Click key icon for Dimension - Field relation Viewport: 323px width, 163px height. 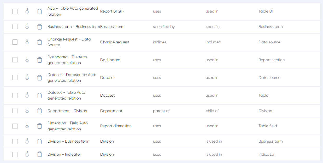tap(27, 126)
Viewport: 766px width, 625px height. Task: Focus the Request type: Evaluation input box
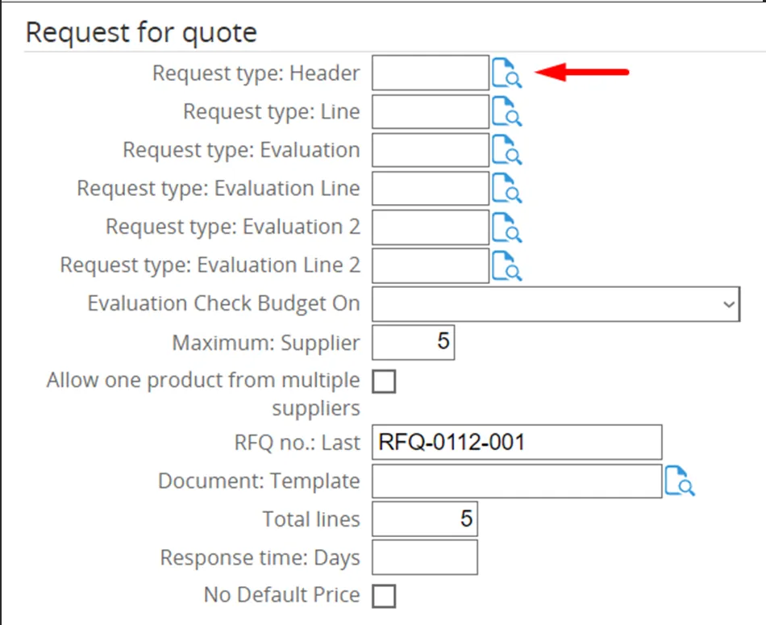pyautogui.click(x=430, y=150)
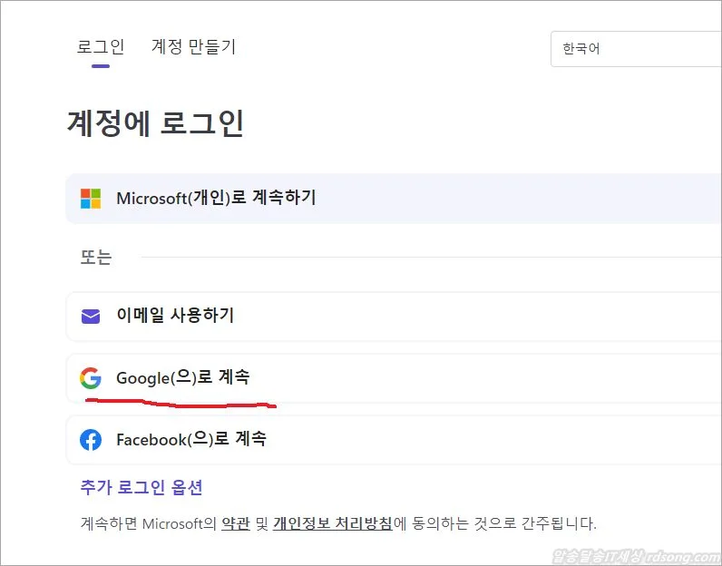Click the Microsoft four-square logo icon
Screen dimensions: 722x566
91,199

--------------------

## WORK INSTRUCTION
No pictures go in the copy. Retype exactly the lines from the one with "Viewport: 766px width, 625px" through the last line of the entries above, both included, and nothing more.

## ANSWER SECTION
Viewport: 766px width, 625px height. Task: Focus the Request type: Evaluation input box
pyautogui.click(x=430, y=150)
Click the Microsoft four-square logo icon
Screen dimensions: 722x566
91,199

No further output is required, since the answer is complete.